##### GIVEN RECORDS

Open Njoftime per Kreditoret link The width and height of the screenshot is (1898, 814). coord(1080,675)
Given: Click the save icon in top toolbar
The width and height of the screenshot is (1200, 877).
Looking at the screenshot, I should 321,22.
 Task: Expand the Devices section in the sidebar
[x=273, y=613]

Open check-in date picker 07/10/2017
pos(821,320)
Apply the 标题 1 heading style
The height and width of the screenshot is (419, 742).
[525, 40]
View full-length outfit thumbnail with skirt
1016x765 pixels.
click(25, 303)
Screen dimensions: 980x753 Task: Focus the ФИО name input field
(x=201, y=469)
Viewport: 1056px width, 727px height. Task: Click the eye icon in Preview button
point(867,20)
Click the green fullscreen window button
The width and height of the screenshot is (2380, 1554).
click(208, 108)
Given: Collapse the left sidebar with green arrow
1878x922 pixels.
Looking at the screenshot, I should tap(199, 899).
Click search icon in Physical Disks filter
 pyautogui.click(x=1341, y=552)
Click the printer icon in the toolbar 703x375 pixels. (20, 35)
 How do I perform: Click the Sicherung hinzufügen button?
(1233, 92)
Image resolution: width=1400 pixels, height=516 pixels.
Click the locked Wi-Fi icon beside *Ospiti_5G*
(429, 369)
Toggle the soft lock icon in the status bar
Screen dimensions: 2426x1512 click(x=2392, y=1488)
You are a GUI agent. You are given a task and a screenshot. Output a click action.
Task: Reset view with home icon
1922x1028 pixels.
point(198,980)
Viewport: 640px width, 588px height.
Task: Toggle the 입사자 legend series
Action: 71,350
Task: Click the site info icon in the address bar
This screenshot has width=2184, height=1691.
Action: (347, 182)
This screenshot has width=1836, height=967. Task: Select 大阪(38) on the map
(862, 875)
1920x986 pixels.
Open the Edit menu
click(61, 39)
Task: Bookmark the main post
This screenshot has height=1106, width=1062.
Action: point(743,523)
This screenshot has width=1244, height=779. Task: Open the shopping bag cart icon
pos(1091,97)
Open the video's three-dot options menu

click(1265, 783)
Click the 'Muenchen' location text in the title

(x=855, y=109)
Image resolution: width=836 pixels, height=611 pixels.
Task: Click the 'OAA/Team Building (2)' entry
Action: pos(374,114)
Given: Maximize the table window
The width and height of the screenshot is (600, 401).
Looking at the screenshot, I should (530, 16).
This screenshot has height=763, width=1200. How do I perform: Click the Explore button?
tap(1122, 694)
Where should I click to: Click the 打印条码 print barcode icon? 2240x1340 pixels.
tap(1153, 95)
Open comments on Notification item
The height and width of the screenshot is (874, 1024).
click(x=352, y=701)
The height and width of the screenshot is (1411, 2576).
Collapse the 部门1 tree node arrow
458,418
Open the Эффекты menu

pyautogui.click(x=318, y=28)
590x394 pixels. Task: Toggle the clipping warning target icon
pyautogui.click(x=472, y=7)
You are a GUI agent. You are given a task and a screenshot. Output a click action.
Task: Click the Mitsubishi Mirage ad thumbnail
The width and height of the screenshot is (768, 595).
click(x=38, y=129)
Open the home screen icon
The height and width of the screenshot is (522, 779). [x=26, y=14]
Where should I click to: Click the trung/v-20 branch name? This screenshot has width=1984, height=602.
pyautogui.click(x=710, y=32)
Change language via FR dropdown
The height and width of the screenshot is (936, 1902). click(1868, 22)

##########

DIRECTIONS FOR THIS TASK
Rewrite the material with every instance of "icon" replaced by "symbol", leaving everything else unchanged.

FINAL ANSWER
Open Njoftime per Kreditoret link The width and height of the screenshot is (1898, 814). coord(1080,675)
Given: Click the save symbol in top toolbar
The width and height of the screenshot is (1200, 877).
Looking at the screenshot, I should 321,22.
 Task: Expand the Devices section in the sidebar
[x=273, y=613]

Open check-in date picker 07/10/2017
pos(821,320)
Apply the 标题 1 heading style
The height and width of the screenshot is (419, 742).
[525, 40]
View full-length outfit thumbnail with skirt
1016x765 pixels.
click(25, 303)
Screen dimensions: 980x753 Task: Focus the ФИО name input field
(x=201, y=469)
Viewport: 1056px width, 727px height. Task: Click the eye symbol in Preview button
point(867,20)
Click the green fullscreen window button
The width and height of the screenshot is (2380, 1554).
click(208, 108)
Given: Collapse the left sidebar with green arrow
1878x922 pixels.
Looking at the screenshot, I should tap(199, 899).
Click search symbol in Physical Disks filter
 pyautogui.click(x=1341, y=552)
Click the printer symbol in the toolbar 703x375 pixels. (20, 35)
 How do I perform: Click the Sicherung hinzufügen button?
(1233, 92)
Image resolution: width=1400 pixels, height=516 pixels.
Click the locked Wi-Fi symbol beside *Ospiti_5G*
(429, 369)
Toggle the soft lock symbol in the status bar
Screen dimensions: 2426x1512 click(x=2392, y=1488)
You are a GUI agent. You are given a task and a screenshot. Output a click action.
Task: Reset view with home symbol
1922x1028 pixels.
point(198,980)
Viewport: 640px width, 588px height.
Task: Toggle the 입사자 legend series
Action: 71,350
Task: Click the site info symbol in the address bar
This screenshot has width=2184, height=1691.
Action: (347, 182)
This screenshot has width=1836, height=967. Task: Select 大阪(38) on the map
(862, 875)
1920x986 pixels.
Open the Edit menu
click(61, 39)
Task: Bookmark the main post
This screenshot has height=1106, width=1062.
Action: point(743,523)
This screenshot has width=1244, height=779. Task: Open the shopping bag cart symbol
pos(1091,97)
Open the video's three-dot options menu

click(1265, 783)
Click the 'Muenchen' location text in the title

(x=855, y=109)
Image resolution: width=836 pixels, height=611 pixels.
Task: Click the 'OAA/Team Building (2)' entry
Action: pos(374,114)
Given: Maximize the table window
The width and height of the screenshot is (600, 401).
Looking at the screenshot, I should (530, 16).
This screenshot has height=763, width=1200. How do I perform: Click the Explore button?
tap(1122, 694)
Where should I click to: Click the 打印条码 print barcode symbol? 2240x1340 pixels.
tap(1153, 95)
Open comments on Notification item
The height and width of the screenshot is (874, 1024).
click(x=352, y=701)
The height and width of the screenshot is (1411, 2576).
Collapse the 部门1 tree node arrow
458,418
Open the Эффекты menu

pyautogui.click(x=318, y=28)
590x394 pixels. Task: Toggle the clipping warning target symbol
pyautogui.click(x=472, y=7)
You are a GUI agent. You are given a task and a screenshot. Output a click action.
Task: Click the Mitsubishi Mirage ad thumbnail
The width and height of the screenshot is (768, 595).
click(x=38, y=129)
Open the home screen symbol
The height and width of the screenshot is (522, 779). [x=26, y=14]
Where should I click to: Click the trung/v-20 branch name? This screenshot has width=1984, height=602.
pyautogui.click(x=710, y=32)
Change language via FR dropdown
The height and width of the screenshot is (936, 1902). click(1868, 22)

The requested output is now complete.